[Activity] Write out each line exactly, starting with the one containing "Switch to the Reports tab" and stopping after the last line of the listing below.

───── Data ─────

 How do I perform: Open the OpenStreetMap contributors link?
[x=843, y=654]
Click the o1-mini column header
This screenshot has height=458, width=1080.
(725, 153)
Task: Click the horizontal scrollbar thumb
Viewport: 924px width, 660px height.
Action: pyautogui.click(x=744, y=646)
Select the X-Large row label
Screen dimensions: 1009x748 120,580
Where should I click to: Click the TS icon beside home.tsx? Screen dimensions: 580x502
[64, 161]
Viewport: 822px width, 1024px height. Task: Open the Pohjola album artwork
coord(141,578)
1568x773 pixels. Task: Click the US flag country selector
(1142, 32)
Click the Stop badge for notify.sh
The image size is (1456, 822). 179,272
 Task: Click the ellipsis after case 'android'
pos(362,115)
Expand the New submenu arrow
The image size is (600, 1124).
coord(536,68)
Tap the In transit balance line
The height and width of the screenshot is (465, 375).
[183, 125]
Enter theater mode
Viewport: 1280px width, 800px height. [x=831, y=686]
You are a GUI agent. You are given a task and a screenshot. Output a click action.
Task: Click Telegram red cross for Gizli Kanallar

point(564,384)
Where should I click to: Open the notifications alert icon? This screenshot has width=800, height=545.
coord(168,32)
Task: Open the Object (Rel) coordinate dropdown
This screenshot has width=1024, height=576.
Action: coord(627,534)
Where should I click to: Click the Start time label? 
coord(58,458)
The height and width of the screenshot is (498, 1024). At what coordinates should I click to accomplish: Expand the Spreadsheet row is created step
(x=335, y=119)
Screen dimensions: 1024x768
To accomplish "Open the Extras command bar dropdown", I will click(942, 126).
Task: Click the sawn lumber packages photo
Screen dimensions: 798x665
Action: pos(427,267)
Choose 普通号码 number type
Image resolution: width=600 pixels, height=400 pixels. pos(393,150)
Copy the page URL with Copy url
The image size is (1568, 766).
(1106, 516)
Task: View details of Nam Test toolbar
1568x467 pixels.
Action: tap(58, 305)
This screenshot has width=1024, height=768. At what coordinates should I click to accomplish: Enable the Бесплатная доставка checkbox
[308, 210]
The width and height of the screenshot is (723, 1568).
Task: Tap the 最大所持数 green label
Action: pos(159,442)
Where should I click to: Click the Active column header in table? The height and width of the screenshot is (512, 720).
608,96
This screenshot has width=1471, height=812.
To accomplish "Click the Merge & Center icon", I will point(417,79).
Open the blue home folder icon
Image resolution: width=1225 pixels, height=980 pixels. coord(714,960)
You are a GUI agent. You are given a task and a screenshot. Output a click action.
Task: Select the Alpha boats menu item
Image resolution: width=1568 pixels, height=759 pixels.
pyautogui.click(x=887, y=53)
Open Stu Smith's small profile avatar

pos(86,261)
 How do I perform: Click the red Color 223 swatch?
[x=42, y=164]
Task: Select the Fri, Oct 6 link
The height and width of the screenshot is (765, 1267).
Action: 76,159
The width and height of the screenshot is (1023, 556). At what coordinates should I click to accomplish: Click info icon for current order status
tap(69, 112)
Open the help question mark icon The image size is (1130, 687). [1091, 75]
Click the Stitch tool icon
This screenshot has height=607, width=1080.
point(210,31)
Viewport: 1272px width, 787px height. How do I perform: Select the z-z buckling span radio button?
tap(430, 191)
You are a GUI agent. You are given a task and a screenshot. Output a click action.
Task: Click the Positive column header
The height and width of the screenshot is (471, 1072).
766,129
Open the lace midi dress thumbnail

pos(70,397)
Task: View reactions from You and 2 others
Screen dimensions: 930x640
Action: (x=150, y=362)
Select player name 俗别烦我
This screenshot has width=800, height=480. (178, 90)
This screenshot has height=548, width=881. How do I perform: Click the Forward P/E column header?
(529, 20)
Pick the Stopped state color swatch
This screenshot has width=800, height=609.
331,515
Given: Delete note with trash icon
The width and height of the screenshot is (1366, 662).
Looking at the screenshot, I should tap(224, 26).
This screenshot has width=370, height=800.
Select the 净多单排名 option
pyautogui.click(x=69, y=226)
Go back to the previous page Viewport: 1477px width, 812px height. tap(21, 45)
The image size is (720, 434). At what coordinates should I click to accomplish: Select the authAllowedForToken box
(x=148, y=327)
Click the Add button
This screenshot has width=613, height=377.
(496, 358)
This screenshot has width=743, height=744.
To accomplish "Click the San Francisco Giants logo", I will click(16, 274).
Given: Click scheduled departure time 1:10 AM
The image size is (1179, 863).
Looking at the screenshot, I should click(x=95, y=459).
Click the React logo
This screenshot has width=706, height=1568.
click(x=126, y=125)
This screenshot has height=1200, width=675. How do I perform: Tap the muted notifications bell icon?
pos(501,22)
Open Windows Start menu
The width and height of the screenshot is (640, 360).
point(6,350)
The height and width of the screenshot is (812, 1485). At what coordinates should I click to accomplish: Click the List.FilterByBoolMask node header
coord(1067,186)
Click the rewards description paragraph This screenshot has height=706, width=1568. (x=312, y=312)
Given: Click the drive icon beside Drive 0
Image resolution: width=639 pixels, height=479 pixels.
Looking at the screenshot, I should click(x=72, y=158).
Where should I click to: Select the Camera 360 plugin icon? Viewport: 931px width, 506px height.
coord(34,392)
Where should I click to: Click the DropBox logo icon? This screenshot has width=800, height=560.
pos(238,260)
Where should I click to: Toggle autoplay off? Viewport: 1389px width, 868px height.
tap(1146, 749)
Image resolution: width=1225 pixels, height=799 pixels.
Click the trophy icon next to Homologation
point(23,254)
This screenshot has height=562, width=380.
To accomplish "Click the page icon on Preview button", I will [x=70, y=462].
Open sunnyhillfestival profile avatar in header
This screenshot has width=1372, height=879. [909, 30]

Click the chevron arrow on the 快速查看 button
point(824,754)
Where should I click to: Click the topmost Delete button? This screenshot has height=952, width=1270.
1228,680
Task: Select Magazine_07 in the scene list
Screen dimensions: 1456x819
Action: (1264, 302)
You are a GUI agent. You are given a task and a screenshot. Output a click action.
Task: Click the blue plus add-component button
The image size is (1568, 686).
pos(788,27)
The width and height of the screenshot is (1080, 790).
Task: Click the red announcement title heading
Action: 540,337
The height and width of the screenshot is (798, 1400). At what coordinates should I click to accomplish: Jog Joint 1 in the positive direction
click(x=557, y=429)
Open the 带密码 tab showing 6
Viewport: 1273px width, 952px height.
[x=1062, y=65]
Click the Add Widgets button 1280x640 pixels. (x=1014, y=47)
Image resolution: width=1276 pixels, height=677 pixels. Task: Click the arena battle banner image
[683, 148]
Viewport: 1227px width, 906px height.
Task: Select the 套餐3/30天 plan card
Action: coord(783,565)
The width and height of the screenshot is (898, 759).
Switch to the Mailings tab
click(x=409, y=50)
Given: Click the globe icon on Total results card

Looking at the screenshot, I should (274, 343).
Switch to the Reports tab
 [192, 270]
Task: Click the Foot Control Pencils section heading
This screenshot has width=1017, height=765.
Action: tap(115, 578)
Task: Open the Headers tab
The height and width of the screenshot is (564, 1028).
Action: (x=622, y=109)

─────

[Written response]
Switch to the Reports tab
 [192, 270]
Task: Click the Foot Control Pencils section heading
This screenshot has width=1017, height=765.
Action: tap(115, 578)
Task: Open the Headers tab
The height and width of the screenshot is (564, 1028).
Action: (x=622, y=109)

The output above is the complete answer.